Printausgabe tv diskurs: 23. Jg., 2/2019 (Ausgabe 88), S. 10-14

Vollständiger Beitrag als:

Seit dem Frühsommer 2015 ist die Flüchtlingsthematik mit all ihren Aspekten aus der medialen Berichterstattung nicht mehr wegzudenken: vom Kriegsgeschehen in Syrien und dem Irak oder islamistischen Terroranschlägen in Europa, von Schlepperbanden und den zahlreichen Opfern der Flucht über das Mittelmeer bis hin zur politischen Debatte um Integration, Abschiebungen und Grenzpolitik.
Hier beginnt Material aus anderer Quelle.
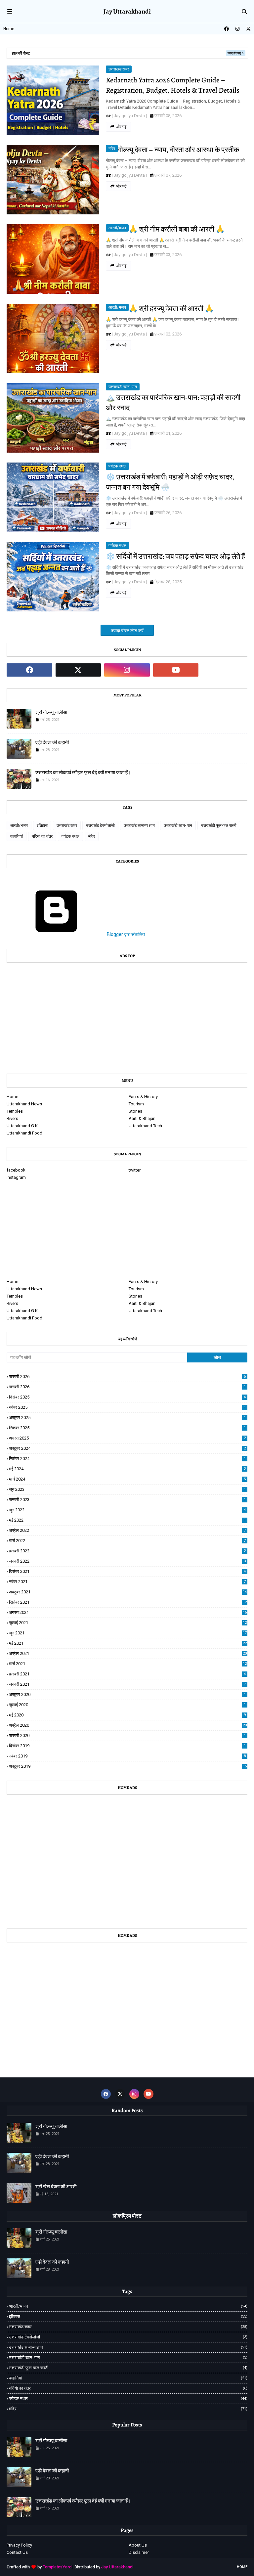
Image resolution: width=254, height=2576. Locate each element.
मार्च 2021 (128, 1663)
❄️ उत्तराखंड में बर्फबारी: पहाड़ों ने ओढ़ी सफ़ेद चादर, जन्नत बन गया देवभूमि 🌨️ (170, 482)
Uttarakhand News (24, 1103)
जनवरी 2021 (127, 1684)
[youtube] (176, 670)
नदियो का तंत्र (42, 836)
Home (8, 28)
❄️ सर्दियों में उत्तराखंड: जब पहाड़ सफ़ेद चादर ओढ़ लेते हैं (175, 556)
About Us (138, 2545)
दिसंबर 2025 (127, 1397)
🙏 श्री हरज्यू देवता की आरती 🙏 (171, 309)
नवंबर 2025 (127, 1407)
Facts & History (143, 1096)
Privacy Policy (19, 2545)
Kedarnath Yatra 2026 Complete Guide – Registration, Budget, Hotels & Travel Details (172, 85)
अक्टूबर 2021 (128, 1591)
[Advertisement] (127, 1015)
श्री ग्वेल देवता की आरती (55, 2186)
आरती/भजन (117, 228)
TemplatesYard (57, 2566)
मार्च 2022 (127, 1540)
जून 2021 (128, 1632)
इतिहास (42, 825)
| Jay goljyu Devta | (129, 115)
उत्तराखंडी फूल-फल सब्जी (218, 825)
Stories (135, 1111)
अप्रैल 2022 (127, 1530)
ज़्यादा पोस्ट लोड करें (127, 630)
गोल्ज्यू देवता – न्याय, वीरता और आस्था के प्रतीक (178, 150)
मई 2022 (127, 1520)
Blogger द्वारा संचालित (125, 934)
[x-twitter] (247, 28)
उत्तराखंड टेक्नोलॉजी (100, 825)
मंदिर (111, 148)
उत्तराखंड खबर (118, 69)
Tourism (136, 1103)
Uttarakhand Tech (145, 1125)
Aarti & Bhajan (142, 1118)
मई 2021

Nicht nur das erwachsene Publikum hat einen enormen Informationsbedarf zu all diesen Themen. Auch Kinder machen sich inmitten von Willkommenskultur und Fremdenfeindlichkeit eigene Vorstellungen von den Ereignissen. Sie haben Fragen und verstehen manches, was passiert oder diskutiert wird, falsch oder gar nicht. Daraus können sich Verunsicherung, Ängste und Vorurteile entwickeln.
 


Als Leitmedium der 3- bis 12-Jährigen in Deutschland (vgl. MPFS 2017, S. 43) ist es Aufgabe des Fernsehens, die junge Zielgruppe beim Verstehen der sehr komplexen Thematik zu unterstützen und die Bildung von Vorurteilen und Ängsten zu minimieren. Genauso kann Kinderfernsehen auf der anderen Seite einen bedeutenden Beitrag zur Integration von Kindern mit Fluchthintergrund leisten, indem es sie über das Leben in Deutschland informiert und sie bei der Identitätsfindung unterstützt.

Unter den Asylantragstellern im zugangsstärksten Jahr 2015 waren 31,1 % Kinder unter 18 Jahren (vgl. Bundesamt für Migration und Flüchtlinge 2016, S. 21). Sie müssen lernen, sich in ihrem neuen Lebensumfeld zu orientieren, sie stehen vor der Herausforderung, ihre Identität zwischen zwei sehr unterschiedlichen Kulturen zu finden.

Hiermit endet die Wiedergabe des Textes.